◆ **Problem**
Go through the data below and copy each line where the word "Given" occurs.

[Records for this task Boundary: Start]

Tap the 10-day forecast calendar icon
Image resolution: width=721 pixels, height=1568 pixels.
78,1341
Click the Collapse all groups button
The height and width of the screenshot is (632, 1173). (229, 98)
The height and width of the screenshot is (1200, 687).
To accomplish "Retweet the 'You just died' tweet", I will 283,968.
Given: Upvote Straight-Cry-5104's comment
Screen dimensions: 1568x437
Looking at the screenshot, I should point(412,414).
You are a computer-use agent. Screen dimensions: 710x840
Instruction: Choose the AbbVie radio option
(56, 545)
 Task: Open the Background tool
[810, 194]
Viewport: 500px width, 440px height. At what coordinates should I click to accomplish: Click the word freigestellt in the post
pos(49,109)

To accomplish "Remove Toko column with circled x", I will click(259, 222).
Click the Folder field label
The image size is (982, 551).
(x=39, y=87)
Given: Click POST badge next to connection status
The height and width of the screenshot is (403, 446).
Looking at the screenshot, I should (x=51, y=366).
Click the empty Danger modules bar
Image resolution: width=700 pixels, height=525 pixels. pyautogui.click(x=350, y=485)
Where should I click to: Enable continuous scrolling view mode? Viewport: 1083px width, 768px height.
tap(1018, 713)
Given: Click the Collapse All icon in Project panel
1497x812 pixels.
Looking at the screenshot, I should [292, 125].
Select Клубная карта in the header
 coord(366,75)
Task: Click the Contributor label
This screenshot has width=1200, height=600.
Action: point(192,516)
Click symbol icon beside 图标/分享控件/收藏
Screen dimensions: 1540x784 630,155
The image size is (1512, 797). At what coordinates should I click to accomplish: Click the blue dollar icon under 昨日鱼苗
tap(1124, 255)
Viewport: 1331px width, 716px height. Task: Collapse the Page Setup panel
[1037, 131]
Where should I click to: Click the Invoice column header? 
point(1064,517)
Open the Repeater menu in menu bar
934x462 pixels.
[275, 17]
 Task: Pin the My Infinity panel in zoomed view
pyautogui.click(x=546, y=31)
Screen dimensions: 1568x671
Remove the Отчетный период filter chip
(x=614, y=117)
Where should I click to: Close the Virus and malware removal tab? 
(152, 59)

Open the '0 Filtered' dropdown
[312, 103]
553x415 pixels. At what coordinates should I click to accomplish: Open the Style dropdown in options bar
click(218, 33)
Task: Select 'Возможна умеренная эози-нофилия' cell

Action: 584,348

[Records for this task Boundary: End]

◆ **Completed exercise**
Given: Upvote Straight-Cry-5104's comment
Given: Click POST badge next to connection status
Given: Click the Collapse All icon in Project panel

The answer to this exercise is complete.